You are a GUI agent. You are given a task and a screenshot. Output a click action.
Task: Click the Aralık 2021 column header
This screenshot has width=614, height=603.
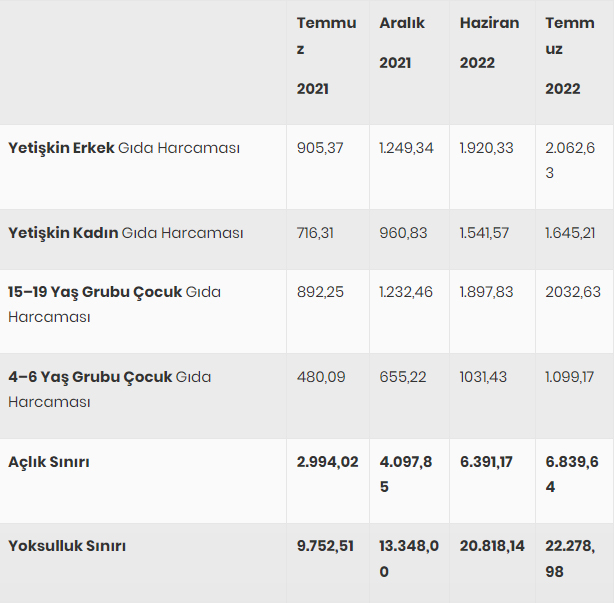click(402, 43)
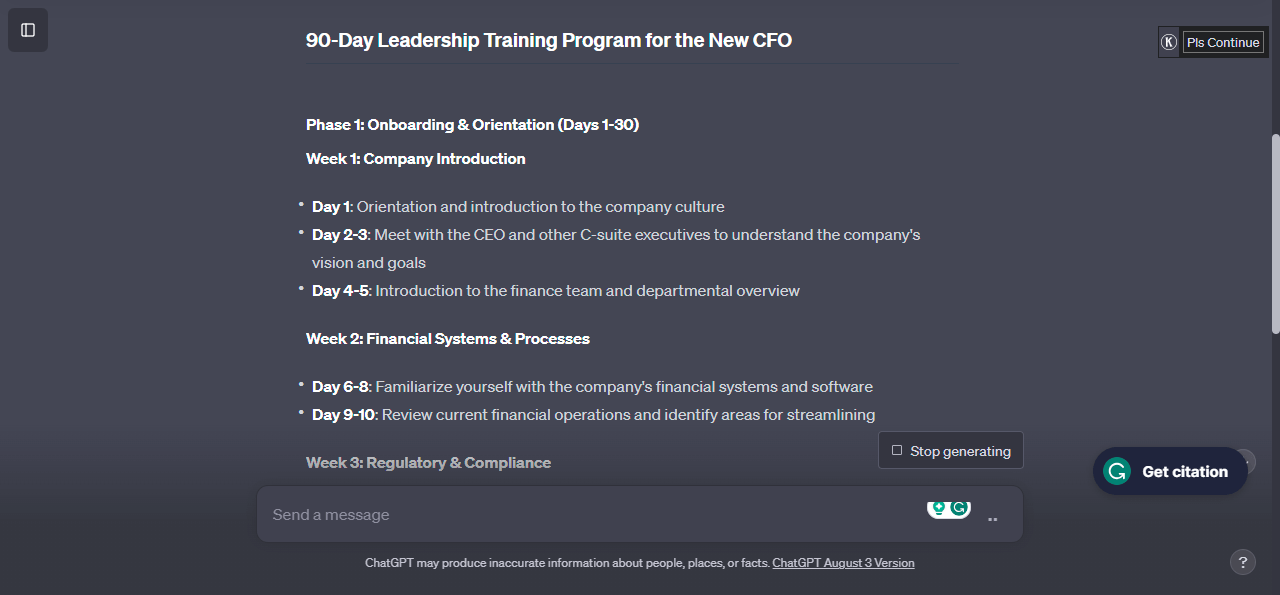Image resolution: width=1280 pixels, height=595 pixels.
Task: Click the 90-Day Leadership Training Program heading
Action: 549,40
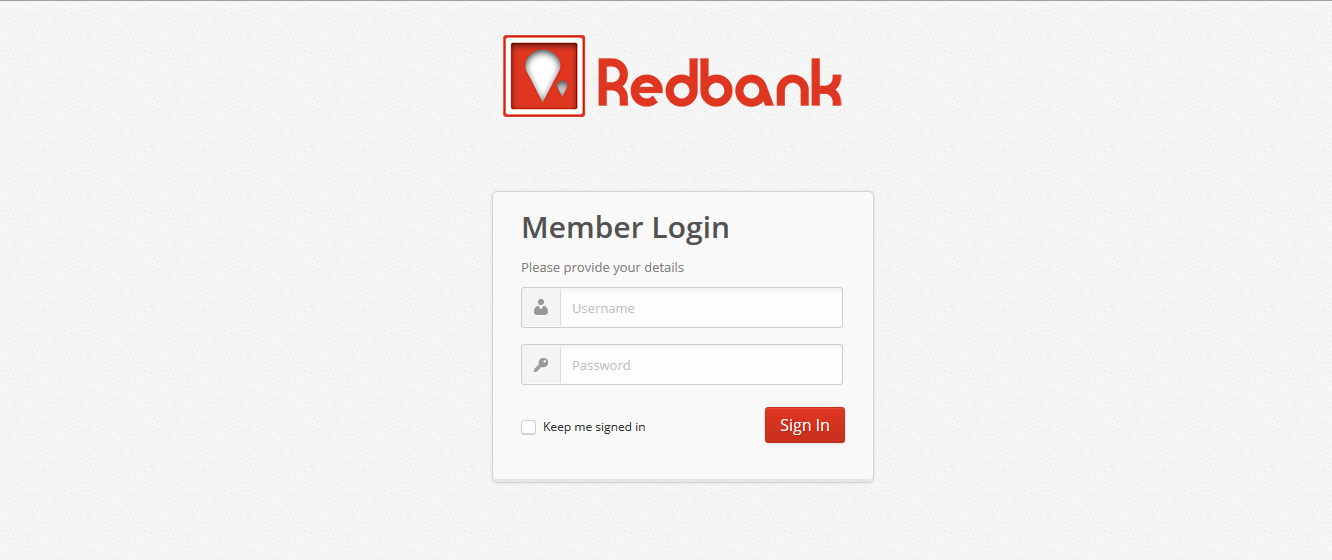Focus the Username input field
This screenshot has height=560, width=1332.
tap(701, 308)
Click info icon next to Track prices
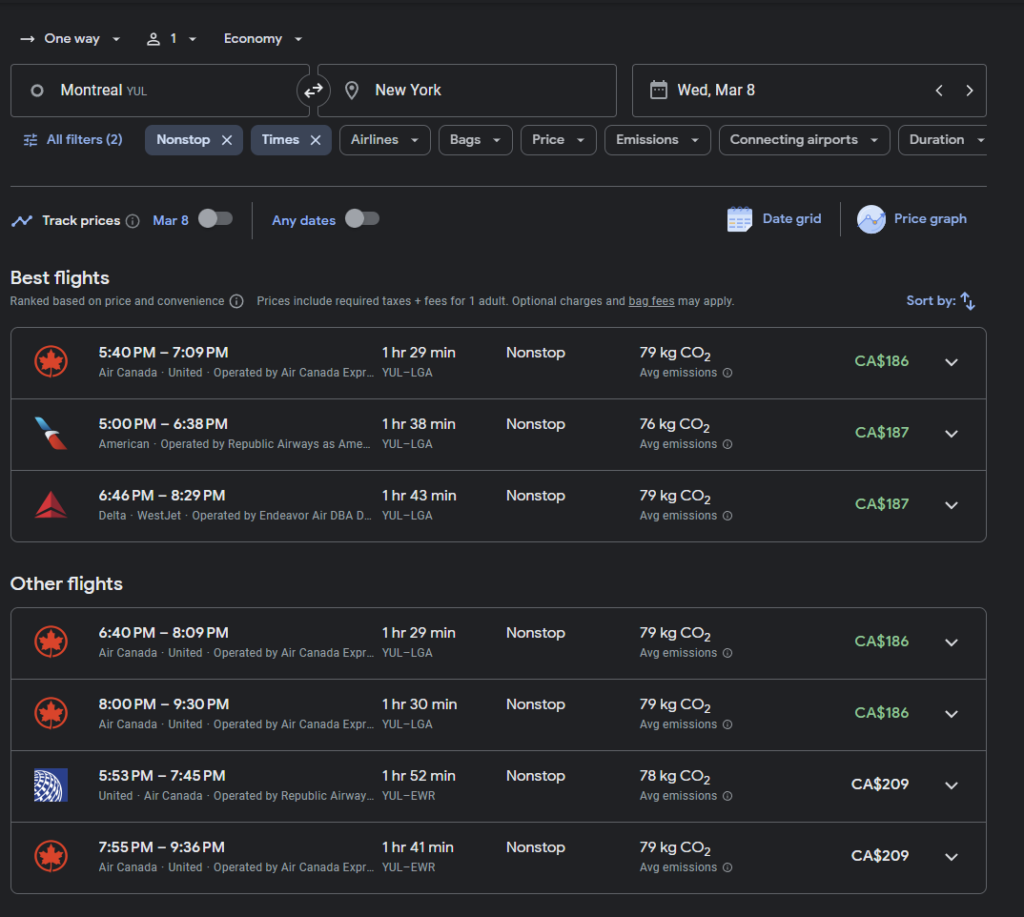This screenshot has height=917, width=1024. pos(132,221)
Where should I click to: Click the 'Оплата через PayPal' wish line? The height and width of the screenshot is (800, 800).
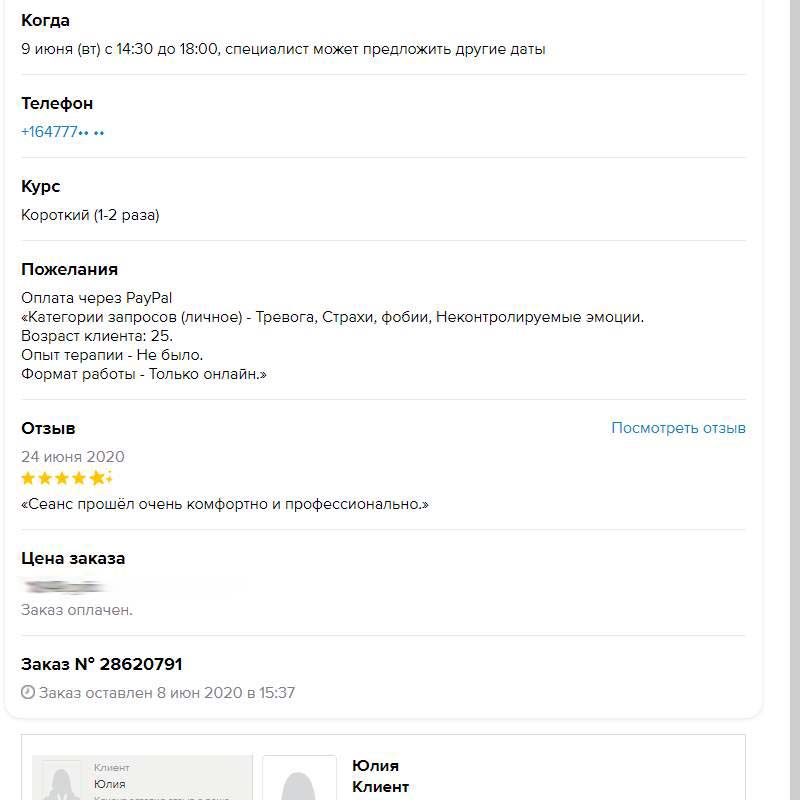click(x=97, y=298)
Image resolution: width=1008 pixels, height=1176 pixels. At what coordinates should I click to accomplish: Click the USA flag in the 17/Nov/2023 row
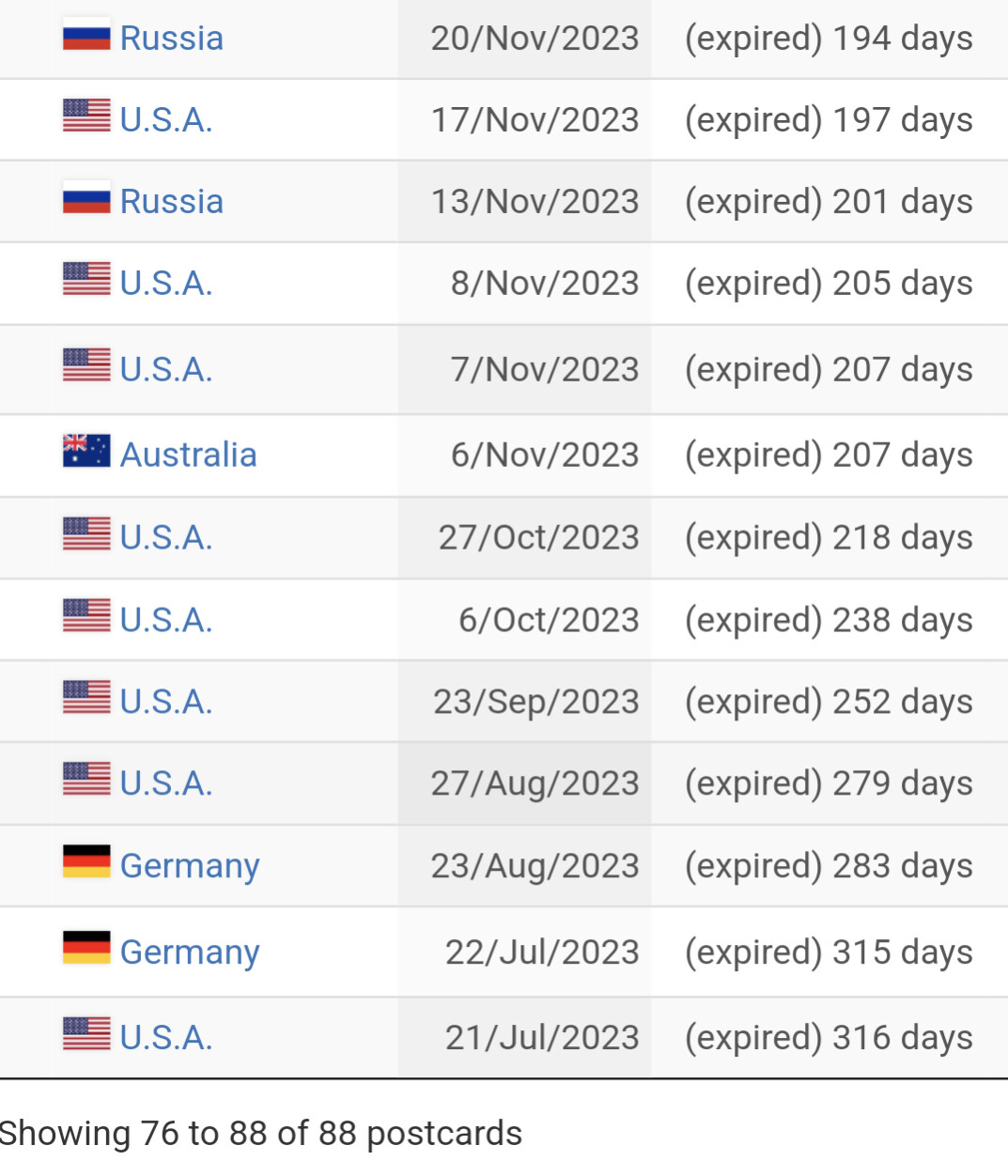click(x=86, y=116)
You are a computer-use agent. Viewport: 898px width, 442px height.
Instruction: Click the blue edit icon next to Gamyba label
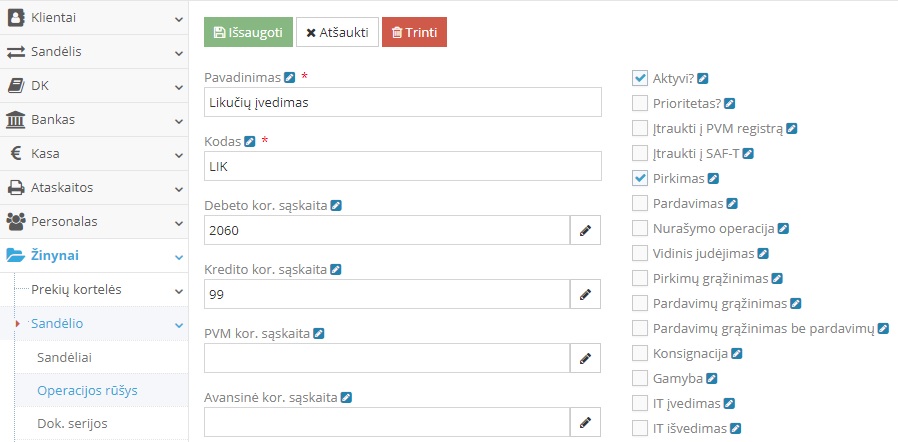pos(712,379)
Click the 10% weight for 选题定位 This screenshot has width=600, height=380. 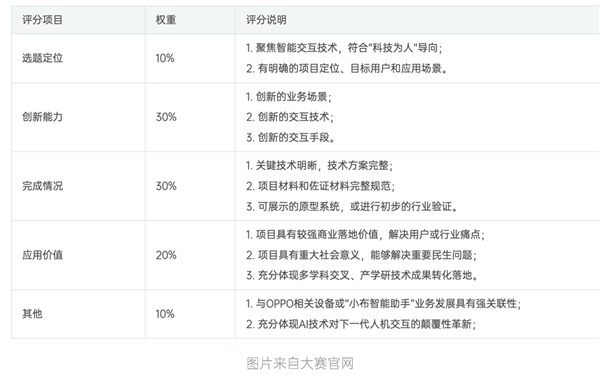pyautogui.click(x=165, y=58)
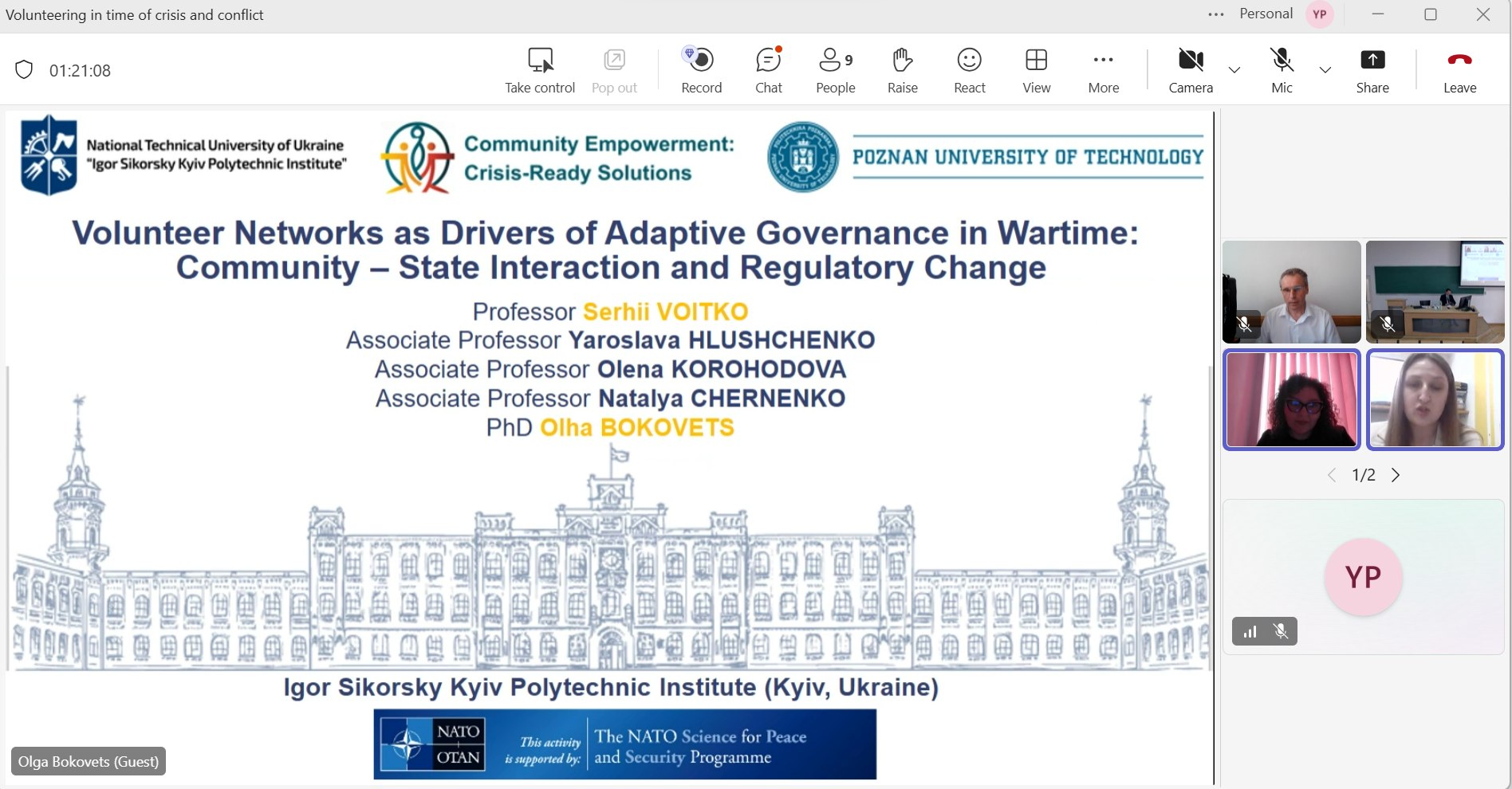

+ + + + +

Check each line of the listing above, and copy it if it contains the word "agent".

* WRITTEN SOLUTION
You are a GUI agent. You are given a task and a screenshot. Output a click action.
You are a computer-use agent. Viewport: 898px width, 442px height.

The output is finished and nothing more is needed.